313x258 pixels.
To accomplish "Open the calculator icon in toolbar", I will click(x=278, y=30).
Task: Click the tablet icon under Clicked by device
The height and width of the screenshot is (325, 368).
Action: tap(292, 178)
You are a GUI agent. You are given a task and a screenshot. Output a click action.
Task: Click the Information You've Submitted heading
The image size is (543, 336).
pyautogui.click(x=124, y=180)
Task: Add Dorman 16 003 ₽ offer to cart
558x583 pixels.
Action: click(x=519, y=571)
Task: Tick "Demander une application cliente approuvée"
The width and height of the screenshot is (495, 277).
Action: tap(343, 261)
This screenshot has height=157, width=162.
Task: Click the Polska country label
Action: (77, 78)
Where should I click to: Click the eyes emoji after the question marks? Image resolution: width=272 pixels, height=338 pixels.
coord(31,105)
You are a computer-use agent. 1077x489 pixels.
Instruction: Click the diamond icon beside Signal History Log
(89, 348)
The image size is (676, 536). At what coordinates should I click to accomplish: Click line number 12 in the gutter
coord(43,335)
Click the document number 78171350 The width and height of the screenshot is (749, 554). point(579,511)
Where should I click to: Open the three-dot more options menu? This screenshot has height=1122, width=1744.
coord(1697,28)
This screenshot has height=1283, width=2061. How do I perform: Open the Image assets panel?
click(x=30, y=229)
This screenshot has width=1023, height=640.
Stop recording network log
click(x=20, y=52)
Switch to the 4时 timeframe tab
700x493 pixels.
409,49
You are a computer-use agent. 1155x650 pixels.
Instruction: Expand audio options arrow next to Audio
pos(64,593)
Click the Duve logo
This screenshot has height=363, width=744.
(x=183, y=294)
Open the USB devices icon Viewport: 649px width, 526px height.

- Task description
Copy out the records word for word, from the line with "Where should I click to: Click" to the line with "Click the document", including both of those lines.

- Solution to this task
Where should I click to: Click the eyes emoji after the question marks? Image resolution: width=272 pixels, height=338 pixels.
coord(31,105)
You are a computer-use agent. 1077x489 pixels.
Instruction: Click the diamond icon beside Signal History Log
(89, 348)
The image size is (676, 536). At what coordinates should I click to accomplish: Click line number 12 in the gutter
coord(43,335)
Click the document number 78171350 The width and height of the screenshot is (749, 554). point(579,511)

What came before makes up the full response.